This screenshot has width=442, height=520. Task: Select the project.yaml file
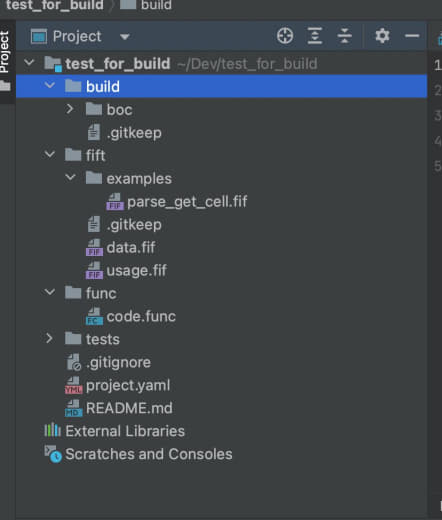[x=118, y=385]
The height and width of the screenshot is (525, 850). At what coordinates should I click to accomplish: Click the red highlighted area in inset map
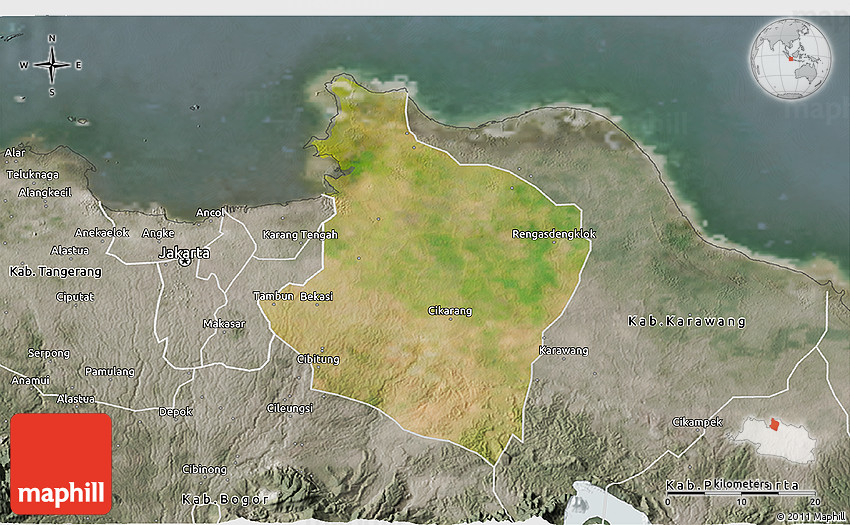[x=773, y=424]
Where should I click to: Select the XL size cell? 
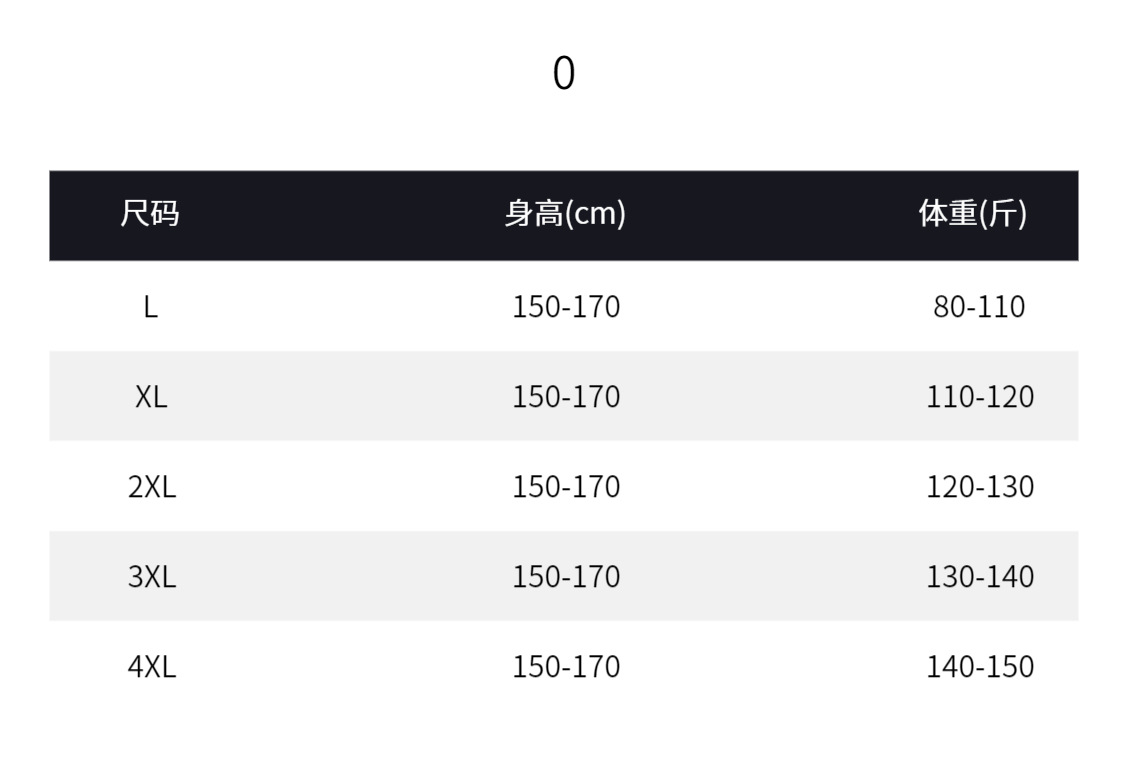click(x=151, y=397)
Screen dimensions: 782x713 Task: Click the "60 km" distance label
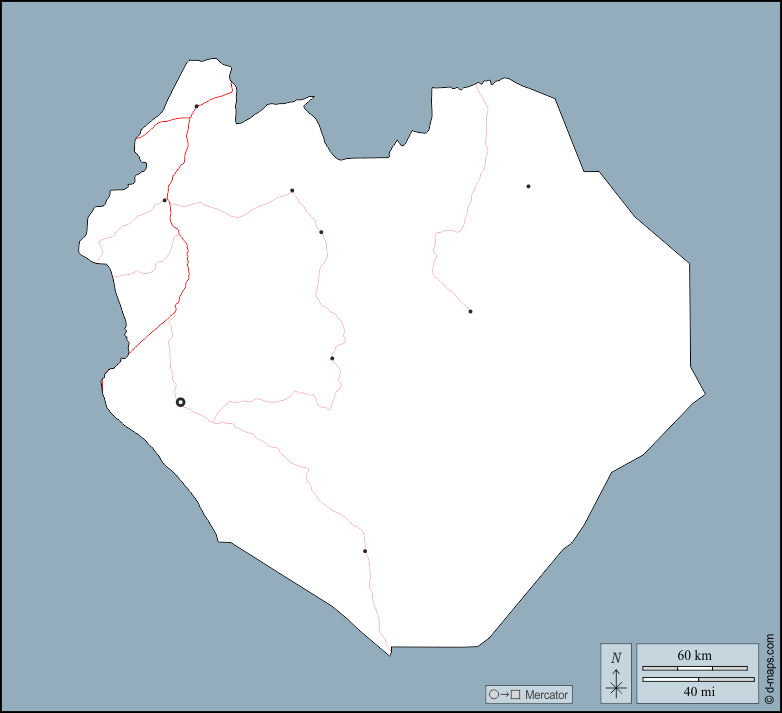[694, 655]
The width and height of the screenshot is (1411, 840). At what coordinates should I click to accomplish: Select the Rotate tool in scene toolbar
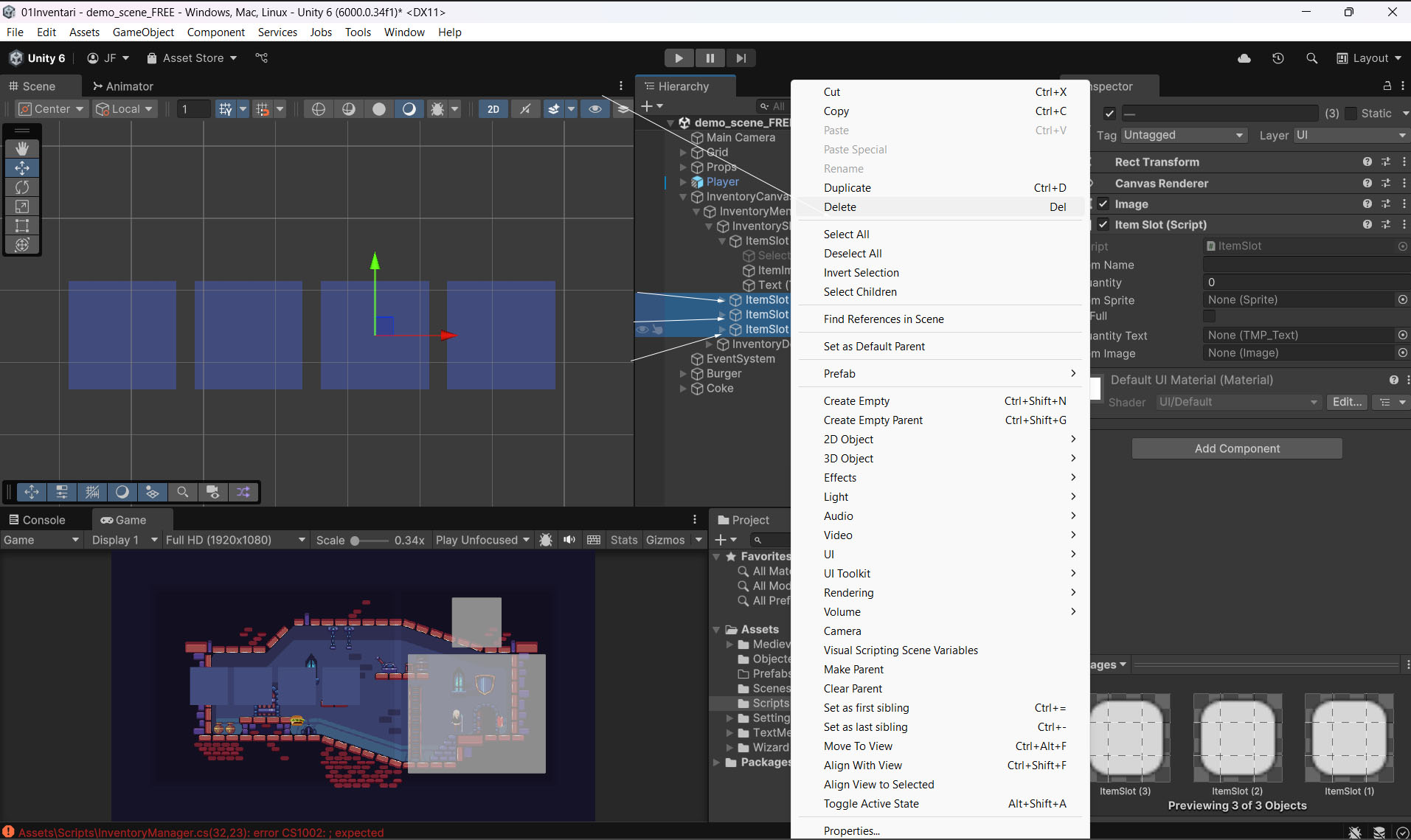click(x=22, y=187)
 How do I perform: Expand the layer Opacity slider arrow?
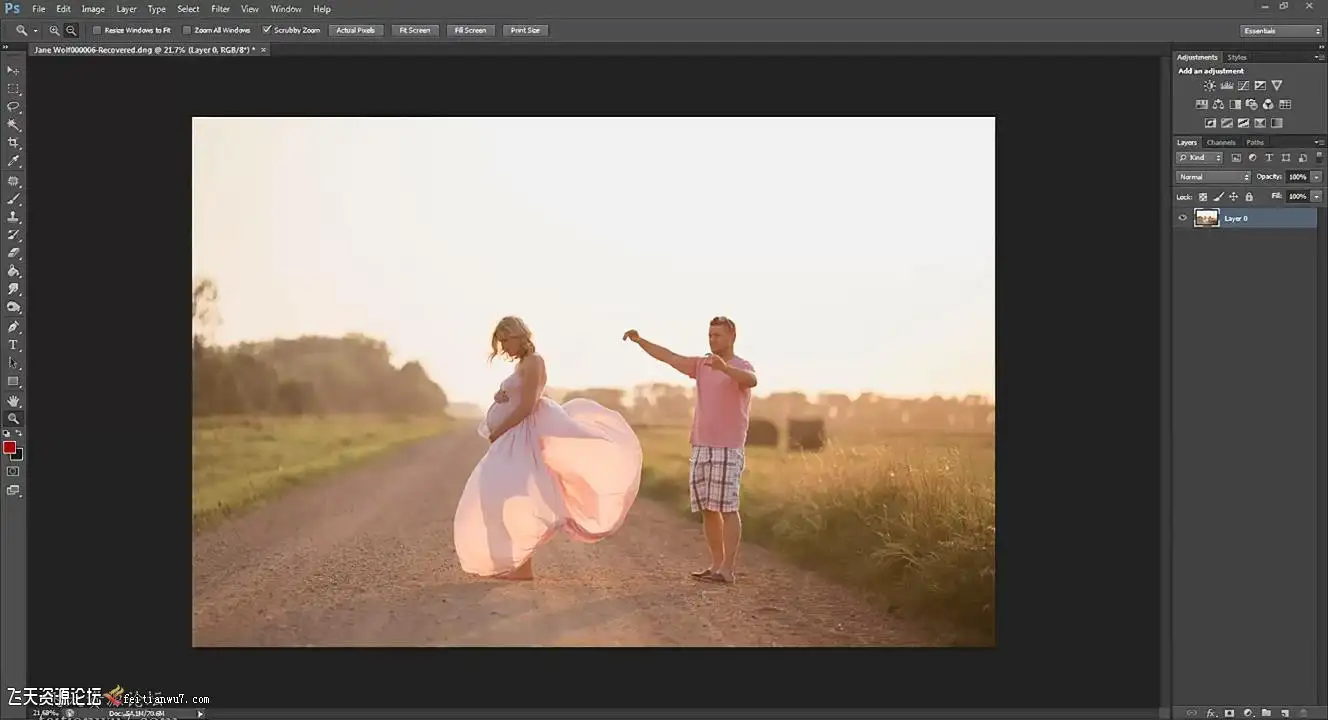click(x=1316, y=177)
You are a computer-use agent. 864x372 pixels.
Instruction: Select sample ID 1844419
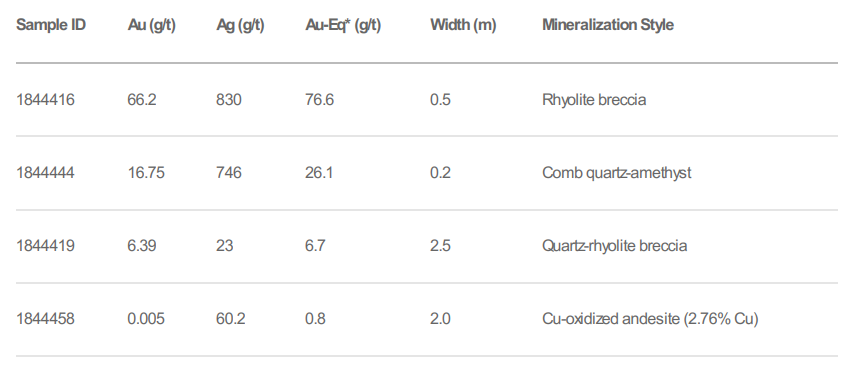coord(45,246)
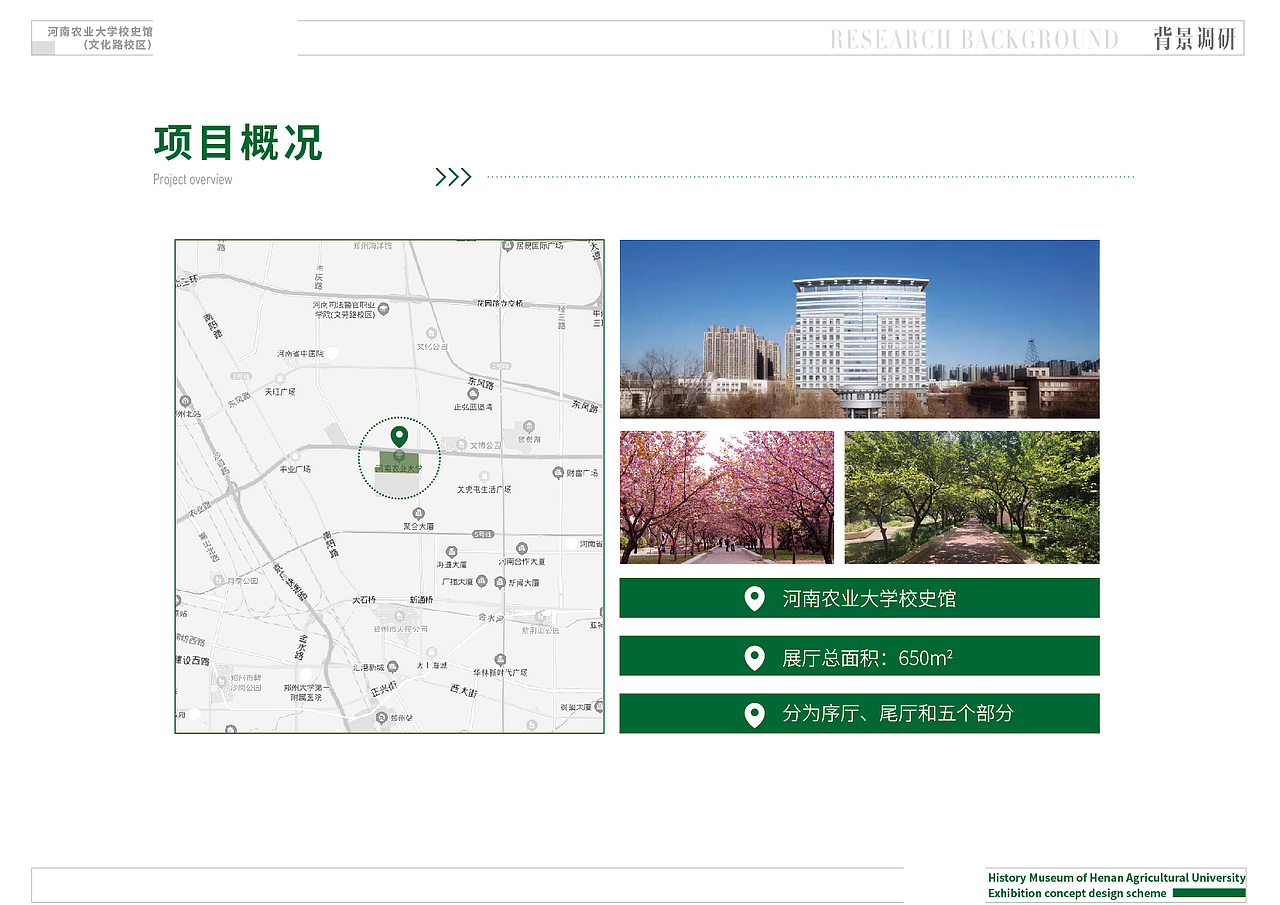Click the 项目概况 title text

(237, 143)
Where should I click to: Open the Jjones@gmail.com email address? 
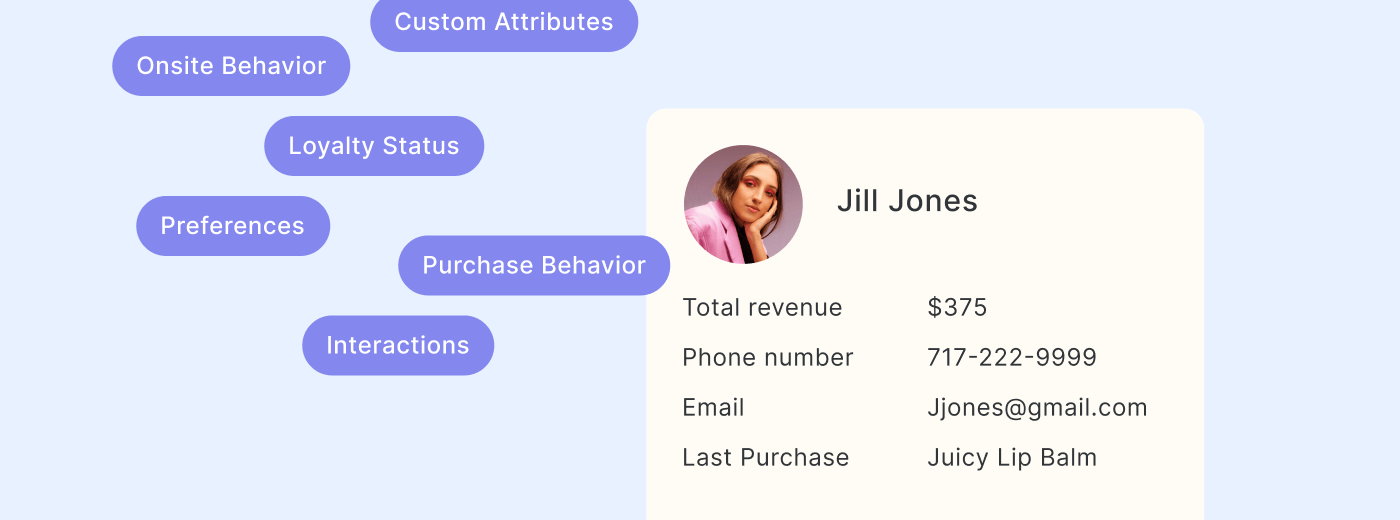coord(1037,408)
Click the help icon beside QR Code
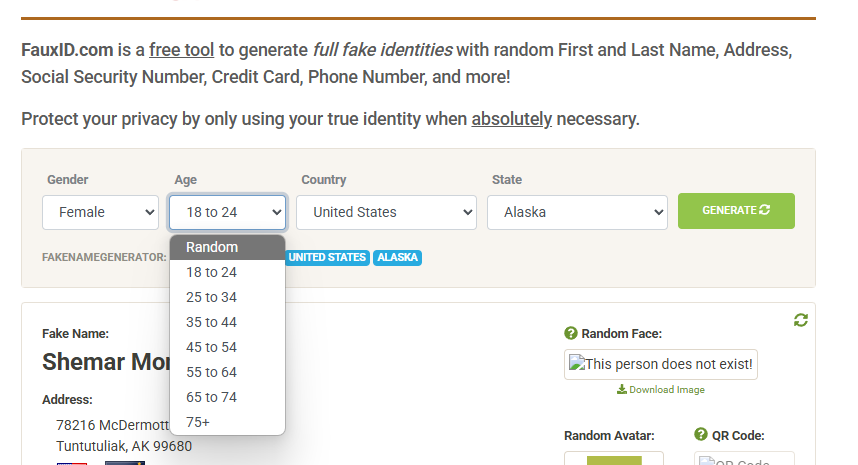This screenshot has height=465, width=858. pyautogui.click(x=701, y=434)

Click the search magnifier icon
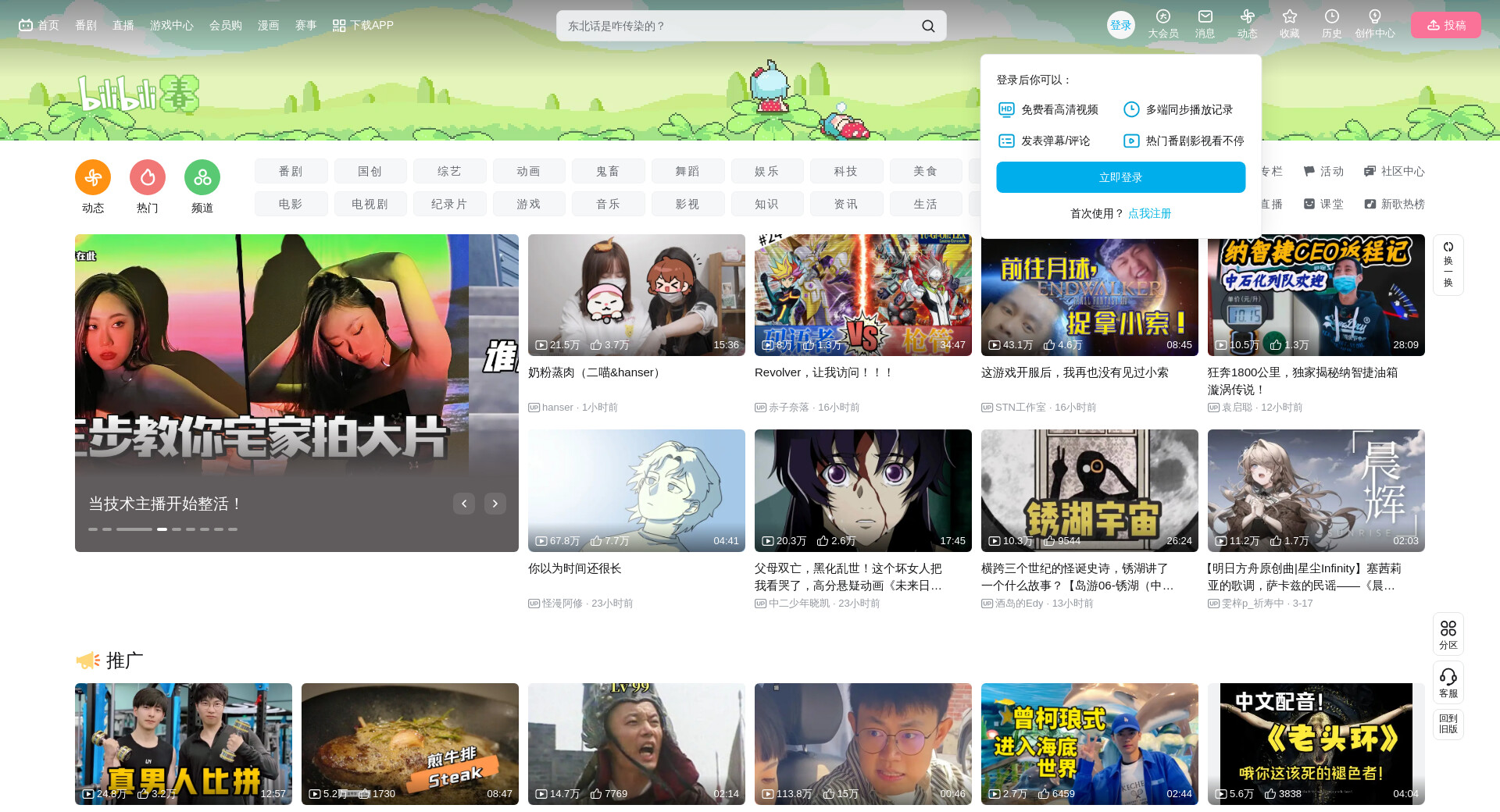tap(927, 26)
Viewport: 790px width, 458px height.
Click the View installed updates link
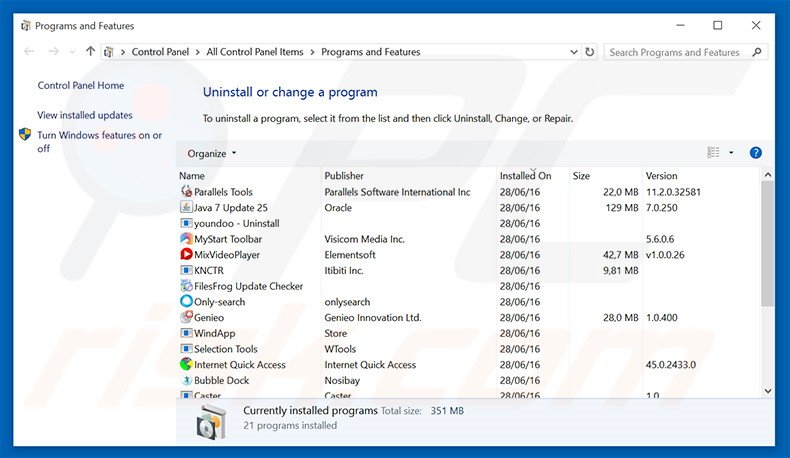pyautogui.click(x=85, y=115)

_Task item_
Each record above must be set down again unchanged, with its pictures left out.

_Exercise result_
This screenshot has width=442, height=520. Task: Select the project.yaml file
[x=118, y=385]
The height and width of the screenshot is (525, 850). At what coordinates should I click to accomplish: Click the red highlighted area in inset map
[x=773, y=424]
Where should I click to: Select the XL size cell? 
click(x=151, y=397)
Screen dimensions: 782x713 Task: Click the "60 km" distance label
[694, 655]
The width and height of the screenshot is (1411, 840). At what coordinates should I click to accomplish: Select the Rotate tool in scene toolbar
click(x=22, y=187)
 How do I perform: Expand the layer Opacity slider arrow?
click(x=1316, y=177)
You are a computer-use agent. 864x372 pixels.
Instruction: Select sample ID 1844419
coord(45,246)
Click the 项目概况 title text

(237, 143)
Where should I click to: Open the Jjones@gmail.com email address? 
coord(1037,408)
Click the help icon beside QR Code
This screenshot has height=465, width=858. pyautogui.click(x=701, y=434)

Click the search magnifier icon
tap(927, 26)
Viewport: 790px width, 458px height.
Click the View installed updates link
pyautogui.click(x=85, y=115)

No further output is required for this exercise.